Inflation putting pressure on Canadian employers’ compensation budgets: Survey

As Canadians face higher living expenses, employers plan to put aside more budget for salary increases in 2023

Many Canadian employers are planning to increase their compensation budgets next year, but as employees feel the pinch of higher living expenses, those increases still fall short of inflation. 

Asset management firm Mercer found that more than one third (34%) of businesses are considering ad-hoc, off-cycle wage reviews or adjustments to combat turnover and recruiting challenges in key roles, up from 19% in March 2022. 

The firm’s 2023 Compensation Planning Survey – including data from more than 550 organizations across 15 industries – revealed that Canadian employers are budgeting 3.4% for merit increases and 3.9% for their total budget increase for 2023, up from 2.6% and 2.8% respectively in 2022.

Across Canada, the highest increases in total budgets are in Montreal (4.5%), Greater Edmonton (4.3%), Saskatchewan (4.2%) and Greater Calgary (4.1%).

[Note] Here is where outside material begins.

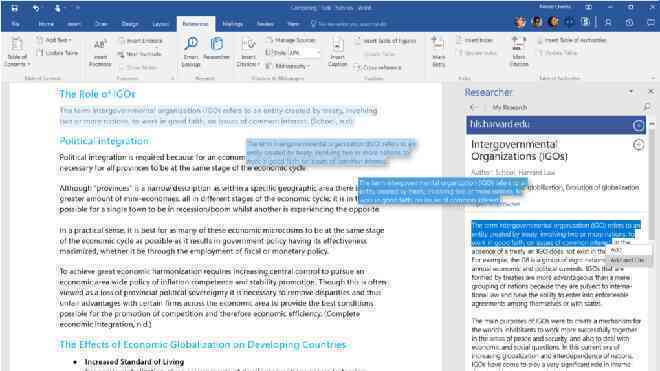Image resolution: width=660 pixels, height=371 pixels.
Task: Click the Mark Citation icon
Action: click(x=519, y=51)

While budgets are higher than in recent years, planned increases will fall short of year-over-year inflation.

"High inflation is raising compensation expectations and salary projections of Canadian employees facing significant increases in their cost of living," said Elizabeth English, principal, COE industry manager, for Mercer Canada's Career Products business, in a statement. "Organizations need to focus on managing employee expectations with their internal communications, planning for multiple scenarios and adopting a broader total rewards perspective to attract and retain talent, which can include investing in their benefit programs."

Many organizations are already enhancing their benefits programs. This includes plan sponsors adding new coverages to support diversity, equity and inclusion strategies by providing gender affirmation and fertility coverage as well as providing allocations for adoption-related costs. 

In the wellness category, benefits include more mental health support and/or offering new digital well-being solutions. Additionally, Mercer reported personal spending accounts are gaining traction.